The H-1B program has nothing to do with "a labor shortage," as the media dutifully reprint uncritically from press releases issued by the high-tech industry. It has everything to do with indentured, cheaper labor and campaign donations.

Ralph Nader is right that "we have one corporate party with two heads."

There are many reports of H-1B visa holders who are abused by employers, such as in delays of payment, lower pay than is first offered, and overwork. H-1B holders earn 30 to 50 percent less than their American or permanent-resident counterparts, and they get nothing like the same benefits.

Your article also gives the impression that it is easy for H-1B visa holders to change employment, with your example of Jayanta Bhowmik. He "came to the United States on an H-1B visa five years ago. He was hired by IBM in Silicon Valley, but within a year he was plucked away by Oracle."
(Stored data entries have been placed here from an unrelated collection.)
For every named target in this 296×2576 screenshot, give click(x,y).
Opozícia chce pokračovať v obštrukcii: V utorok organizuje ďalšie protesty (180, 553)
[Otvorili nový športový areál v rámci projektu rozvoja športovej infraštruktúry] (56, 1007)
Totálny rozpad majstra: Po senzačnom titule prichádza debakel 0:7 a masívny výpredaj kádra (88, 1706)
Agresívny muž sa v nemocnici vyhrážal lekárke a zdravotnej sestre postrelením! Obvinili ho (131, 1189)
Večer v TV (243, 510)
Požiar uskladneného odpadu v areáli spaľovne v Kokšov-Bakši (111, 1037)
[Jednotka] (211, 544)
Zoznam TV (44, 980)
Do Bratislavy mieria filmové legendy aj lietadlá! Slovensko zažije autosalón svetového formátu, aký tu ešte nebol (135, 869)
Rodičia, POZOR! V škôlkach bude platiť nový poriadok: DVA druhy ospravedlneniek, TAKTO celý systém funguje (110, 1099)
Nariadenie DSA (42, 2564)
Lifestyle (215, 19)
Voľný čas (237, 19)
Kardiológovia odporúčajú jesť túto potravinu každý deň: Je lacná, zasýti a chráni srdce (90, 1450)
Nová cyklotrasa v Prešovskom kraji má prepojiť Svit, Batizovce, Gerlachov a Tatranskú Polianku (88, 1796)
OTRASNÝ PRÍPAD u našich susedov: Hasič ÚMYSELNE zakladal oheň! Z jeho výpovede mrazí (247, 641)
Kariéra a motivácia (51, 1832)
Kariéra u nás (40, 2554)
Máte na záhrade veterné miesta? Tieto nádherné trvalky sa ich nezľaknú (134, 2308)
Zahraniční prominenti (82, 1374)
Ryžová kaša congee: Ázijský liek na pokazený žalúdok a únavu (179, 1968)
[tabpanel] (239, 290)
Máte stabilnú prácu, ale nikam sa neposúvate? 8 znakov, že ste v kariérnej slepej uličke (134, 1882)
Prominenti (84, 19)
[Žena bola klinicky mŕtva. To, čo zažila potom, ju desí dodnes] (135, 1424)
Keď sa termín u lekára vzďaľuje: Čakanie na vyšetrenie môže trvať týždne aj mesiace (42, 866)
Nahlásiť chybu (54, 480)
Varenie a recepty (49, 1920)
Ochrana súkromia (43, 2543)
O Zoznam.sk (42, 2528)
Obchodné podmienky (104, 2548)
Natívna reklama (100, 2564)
The reality for the vast majority of H-1B workers is very different. They do not enjoy the benefits of the free market unless they have the support of a major corporation with power in Washington, and thus have the Immigration and Naturalization Service in their corner.

It is no surprise that agencies that recruit H-1B visa employees, some of whom have been accused of falsifying applicants' credentials, are known in the industry as "body shops."

Do some good old-fashioned investigative journalism on the issue instead of spouting the industry spin.